### EXTRACTED MATERIAL

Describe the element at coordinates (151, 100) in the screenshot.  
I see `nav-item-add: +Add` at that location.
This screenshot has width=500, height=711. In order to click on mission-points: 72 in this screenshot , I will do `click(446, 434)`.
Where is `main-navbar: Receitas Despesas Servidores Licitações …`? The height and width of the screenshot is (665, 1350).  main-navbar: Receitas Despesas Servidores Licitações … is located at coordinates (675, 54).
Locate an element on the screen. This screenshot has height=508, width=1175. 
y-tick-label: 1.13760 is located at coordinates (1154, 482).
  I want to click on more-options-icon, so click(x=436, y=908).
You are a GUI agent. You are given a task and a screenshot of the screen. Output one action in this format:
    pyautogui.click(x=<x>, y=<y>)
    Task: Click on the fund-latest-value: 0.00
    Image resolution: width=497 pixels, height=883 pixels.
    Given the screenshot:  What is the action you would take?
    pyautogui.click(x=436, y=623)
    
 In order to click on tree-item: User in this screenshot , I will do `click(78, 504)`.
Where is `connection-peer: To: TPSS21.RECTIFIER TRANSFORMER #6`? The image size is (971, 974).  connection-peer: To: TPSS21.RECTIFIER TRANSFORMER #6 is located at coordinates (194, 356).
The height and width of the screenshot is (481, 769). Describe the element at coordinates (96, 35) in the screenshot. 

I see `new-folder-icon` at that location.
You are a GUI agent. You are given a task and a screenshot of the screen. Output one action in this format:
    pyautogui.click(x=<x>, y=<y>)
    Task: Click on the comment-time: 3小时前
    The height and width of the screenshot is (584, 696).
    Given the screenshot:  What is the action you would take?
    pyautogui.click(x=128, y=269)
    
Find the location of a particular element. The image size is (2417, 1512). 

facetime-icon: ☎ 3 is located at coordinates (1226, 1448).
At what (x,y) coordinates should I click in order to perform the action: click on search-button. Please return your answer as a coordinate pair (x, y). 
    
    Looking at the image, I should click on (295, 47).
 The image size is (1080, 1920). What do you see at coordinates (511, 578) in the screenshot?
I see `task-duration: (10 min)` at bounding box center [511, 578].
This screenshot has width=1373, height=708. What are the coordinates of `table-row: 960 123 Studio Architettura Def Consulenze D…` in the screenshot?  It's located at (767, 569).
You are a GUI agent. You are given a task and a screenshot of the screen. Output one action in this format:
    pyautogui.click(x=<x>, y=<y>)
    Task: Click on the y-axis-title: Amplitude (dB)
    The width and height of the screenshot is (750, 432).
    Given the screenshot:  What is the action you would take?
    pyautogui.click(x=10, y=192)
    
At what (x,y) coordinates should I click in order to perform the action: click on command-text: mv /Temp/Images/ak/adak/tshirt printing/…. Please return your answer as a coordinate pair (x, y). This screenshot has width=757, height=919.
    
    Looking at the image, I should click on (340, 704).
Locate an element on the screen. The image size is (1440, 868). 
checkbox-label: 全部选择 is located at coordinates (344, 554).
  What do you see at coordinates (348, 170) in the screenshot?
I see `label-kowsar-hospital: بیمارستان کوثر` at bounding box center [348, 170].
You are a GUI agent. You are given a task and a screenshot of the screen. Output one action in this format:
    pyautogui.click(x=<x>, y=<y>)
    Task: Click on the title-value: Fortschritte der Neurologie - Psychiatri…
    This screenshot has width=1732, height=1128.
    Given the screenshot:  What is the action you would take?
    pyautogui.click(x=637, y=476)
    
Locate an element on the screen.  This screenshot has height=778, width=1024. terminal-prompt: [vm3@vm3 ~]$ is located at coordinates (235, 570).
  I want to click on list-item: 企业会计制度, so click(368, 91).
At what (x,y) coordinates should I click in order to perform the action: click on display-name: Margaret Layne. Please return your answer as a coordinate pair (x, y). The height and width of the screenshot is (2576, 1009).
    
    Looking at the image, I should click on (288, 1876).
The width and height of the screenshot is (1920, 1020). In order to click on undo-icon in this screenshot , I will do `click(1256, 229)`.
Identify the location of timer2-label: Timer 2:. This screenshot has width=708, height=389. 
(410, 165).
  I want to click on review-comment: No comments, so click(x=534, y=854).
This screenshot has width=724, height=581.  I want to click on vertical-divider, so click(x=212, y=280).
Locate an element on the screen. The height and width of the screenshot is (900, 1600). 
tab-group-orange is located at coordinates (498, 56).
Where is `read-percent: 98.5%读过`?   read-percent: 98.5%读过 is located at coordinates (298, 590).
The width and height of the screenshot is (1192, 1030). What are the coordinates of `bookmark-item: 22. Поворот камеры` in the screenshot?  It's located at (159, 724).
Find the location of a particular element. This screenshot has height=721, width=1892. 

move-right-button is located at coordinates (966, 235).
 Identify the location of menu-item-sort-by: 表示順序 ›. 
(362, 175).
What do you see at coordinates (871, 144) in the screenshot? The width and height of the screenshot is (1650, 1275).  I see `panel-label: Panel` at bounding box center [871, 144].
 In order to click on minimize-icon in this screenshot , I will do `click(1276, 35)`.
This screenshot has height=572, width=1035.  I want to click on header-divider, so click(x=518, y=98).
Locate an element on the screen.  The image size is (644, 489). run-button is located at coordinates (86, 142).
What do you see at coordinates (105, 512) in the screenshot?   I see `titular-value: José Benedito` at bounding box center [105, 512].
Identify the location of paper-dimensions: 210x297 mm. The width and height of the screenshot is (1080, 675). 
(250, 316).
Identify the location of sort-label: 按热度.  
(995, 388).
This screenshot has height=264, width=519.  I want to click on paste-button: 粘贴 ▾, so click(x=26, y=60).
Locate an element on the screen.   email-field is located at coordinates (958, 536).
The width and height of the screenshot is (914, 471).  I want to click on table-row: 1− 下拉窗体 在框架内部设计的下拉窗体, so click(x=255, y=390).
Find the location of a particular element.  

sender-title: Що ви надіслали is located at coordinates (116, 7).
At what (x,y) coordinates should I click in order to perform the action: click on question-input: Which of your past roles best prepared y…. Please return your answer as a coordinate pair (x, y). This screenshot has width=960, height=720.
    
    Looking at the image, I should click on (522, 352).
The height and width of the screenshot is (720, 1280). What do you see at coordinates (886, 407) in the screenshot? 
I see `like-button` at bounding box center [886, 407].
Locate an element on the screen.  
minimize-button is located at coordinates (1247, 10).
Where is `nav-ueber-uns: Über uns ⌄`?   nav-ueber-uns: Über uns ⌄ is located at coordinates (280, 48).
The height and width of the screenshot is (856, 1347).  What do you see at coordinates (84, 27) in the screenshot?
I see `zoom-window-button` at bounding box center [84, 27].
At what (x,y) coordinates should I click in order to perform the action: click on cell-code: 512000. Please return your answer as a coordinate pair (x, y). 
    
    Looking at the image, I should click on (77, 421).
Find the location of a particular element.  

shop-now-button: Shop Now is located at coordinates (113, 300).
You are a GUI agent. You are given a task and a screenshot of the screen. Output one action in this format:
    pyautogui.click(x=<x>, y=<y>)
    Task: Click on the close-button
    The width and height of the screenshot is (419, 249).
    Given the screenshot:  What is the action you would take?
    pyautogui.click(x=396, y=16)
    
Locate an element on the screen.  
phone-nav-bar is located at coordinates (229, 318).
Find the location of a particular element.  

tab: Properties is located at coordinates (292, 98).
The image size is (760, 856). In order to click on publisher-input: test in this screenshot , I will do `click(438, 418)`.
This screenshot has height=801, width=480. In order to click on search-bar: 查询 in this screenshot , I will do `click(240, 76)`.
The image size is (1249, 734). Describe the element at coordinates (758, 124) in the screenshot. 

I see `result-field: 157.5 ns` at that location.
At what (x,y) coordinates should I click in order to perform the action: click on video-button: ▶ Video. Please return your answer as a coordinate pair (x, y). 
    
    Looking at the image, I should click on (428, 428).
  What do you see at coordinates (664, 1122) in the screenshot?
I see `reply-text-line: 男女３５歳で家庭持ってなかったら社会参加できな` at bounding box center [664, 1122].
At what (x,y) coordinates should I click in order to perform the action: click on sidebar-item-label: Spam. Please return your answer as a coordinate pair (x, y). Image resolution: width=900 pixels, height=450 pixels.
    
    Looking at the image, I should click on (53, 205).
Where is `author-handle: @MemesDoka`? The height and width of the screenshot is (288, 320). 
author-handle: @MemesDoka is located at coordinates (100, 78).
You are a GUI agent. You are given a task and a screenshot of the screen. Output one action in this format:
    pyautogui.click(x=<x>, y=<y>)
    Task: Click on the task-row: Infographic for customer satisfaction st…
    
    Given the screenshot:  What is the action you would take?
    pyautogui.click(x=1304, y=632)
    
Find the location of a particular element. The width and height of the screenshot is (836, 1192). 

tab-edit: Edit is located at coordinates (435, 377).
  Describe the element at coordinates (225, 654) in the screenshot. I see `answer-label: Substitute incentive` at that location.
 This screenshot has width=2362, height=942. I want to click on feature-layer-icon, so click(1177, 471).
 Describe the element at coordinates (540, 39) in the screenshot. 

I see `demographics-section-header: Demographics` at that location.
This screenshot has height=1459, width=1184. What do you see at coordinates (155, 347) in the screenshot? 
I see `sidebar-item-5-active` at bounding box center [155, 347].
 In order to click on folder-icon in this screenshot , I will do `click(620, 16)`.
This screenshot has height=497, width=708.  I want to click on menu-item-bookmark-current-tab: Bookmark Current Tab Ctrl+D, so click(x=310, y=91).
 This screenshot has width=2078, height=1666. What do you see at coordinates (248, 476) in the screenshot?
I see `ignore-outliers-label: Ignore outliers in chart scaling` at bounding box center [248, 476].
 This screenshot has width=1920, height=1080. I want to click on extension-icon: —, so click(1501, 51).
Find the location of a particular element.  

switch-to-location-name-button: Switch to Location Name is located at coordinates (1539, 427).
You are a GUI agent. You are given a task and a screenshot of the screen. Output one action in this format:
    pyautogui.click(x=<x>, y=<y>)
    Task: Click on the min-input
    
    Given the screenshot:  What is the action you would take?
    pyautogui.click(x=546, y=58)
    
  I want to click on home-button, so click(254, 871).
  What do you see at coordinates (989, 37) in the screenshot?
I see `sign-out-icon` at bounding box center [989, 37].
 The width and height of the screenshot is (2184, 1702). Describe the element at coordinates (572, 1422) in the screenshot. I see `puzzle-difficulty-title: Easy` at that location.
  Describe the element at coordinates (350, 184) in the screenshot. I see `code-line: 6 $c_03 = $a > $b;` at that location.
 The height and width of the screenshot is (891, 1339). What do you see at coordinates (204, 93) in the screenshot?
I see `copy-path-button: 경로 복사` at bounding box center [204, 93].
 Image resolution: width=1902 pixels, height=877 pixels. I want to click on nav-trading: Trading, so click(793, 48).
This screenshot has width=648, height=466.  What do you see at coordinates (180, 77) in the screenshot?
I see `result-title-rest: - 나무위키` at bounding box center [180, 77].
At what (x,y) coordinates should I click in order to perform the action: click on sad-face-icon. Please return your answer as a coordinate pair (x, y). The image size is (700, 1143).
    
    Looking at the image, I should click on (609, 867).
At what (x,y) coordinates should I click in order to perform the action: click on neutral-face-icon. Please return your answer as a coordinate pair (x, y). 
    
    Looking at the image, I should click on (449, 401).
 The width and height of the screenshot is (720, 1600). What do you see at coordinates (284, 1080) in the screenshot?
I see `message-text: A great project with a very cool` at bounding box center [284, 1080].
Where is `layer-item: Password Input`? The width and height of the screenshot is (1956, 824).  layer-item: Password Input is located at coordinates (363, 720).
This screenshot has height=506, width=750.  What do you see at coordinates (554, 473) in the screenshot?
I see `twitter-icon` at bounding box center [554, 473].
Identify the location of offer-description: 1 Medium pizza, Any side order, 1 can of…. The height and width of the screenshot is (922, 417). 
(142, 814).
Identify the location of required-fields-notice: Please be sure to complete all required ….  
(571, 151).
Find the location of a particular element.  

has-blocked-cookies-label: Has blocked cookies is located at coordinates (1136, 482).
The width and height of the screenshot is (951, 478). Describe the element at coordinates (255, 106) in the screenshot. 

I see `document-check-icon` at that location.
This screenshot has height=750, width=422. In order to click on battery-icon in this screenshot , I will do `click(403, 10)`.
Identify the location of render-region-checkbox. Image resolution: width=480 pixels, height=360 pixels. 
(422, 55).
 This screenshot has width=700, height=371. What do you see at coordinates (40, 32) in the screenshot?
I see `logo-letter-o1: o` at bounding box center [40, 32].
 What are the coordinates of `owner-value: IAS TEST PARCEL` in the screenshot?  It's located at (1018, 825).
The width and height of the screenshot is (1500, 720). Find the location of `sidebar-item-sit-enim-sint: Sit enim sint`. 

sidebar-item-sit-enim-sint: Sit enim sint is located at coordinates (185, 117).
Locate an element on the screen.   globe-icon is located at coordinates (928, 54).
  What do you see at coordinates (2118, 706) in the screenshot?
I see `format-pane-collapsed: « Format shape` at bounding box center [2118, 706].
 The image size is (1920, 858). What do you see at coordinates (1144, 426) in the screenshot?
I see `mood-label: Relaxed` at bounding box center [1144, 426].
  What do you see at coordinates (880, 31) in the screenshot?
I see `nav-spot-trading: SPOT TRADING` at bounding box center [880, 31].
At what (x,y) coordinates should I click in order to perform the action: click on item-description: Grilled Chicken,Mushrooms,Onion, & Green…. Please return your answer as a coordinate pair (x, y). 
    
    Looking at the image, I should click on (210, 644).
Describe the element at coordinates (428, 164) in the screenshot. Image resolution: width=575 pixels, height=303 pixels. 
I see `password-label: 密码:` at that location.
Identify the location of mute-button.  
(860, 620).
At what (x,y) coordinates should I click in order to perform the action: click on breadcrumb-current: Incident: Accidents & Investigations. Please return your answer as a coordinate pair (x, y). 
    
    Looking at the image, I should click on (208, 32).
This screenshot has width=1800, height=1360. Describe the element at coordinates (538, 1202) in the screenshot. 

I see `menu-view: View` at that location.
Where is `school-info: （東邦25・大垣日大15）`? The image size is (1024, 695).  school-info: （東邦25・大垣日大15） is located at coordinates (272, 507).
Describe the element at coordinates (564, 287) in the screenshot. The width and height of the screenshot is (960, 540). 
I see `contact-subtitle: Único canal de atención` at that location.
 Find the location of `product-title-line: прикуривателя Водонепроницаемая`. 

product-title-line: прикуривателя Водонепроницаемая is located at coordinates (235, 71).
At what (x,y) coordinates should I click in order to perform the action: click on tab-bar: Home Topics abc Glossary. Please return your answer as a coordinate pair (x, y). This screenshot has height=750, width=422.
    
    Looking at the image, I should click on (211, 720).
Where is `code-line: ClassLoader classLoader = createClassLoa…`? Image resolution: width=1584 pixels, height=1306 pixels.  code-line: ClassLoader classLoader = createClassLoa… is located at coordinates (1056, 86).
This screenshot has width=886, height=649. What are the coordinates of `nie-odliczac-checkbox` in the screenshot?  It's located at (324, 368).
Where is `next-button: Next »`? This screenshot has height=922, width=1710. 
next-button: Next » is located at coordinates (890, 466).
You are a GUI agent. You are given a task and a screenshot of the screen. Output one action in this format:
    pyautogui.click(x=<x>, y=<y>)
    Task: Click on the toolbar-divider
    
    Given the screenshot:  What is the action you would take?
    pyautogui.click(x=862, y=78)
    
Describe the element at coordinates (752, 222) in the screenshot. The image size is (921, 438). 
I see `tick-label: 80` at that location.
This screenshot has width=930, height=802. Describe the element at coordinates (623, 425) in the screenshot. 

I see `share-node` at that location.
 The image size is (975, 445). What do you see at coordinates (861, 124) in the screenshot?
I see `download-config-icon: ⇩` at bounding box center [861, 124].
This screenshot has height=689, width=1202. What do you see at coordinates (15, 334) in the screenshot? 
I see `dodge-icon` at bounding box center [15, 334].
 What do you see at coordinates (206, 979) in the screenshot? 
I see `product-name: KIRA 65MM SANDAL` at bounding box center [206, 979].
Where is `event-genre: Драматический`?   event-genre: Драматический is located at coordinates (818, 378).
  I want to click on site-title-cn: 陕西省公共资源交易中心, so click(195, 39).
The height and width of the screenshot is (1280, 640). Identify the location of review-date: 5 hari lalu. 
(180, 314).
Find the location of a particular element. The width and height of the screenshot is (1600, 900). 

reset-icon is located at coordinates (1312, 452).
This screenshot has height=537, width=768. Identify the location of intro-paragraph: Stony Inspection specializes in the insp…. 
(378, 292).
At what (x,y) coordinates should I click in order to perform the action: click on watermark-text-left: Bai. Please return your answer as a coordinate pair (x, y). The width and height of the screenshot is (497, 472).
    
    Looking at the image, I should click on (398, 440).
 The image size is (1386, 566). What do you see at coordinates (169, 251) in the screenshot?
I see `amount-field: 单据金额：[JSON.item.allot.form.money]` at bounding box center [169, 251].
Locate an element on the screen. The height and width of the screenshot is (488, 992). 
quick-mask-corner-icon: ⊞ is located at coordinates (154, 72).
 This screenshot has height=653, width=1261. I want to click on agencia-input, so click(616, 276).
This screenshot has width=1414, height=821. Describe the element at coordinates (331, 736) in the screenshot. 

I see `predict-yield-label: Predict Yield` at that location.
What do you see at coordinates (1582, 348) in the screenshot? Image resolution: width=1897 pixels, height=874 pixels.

### ACTIVITY
Copy the lines of the material above, from the line containing "Describe the element at coordinates (540, 39)" through the line containing "center [155, 347].", inclusive, without changing anything.

### EXERCISE RESPONSE
 Describe the element at coordinates (540, 39) in the screenshot. 

I see `demographics-section-header: Demographics` at that location.
This screenshot has height=1459, width=1184. What do you see at coordinates (155, 347) in the screenshot? 
I see `sidebar-item-5-active` at bounding box center [155, 347].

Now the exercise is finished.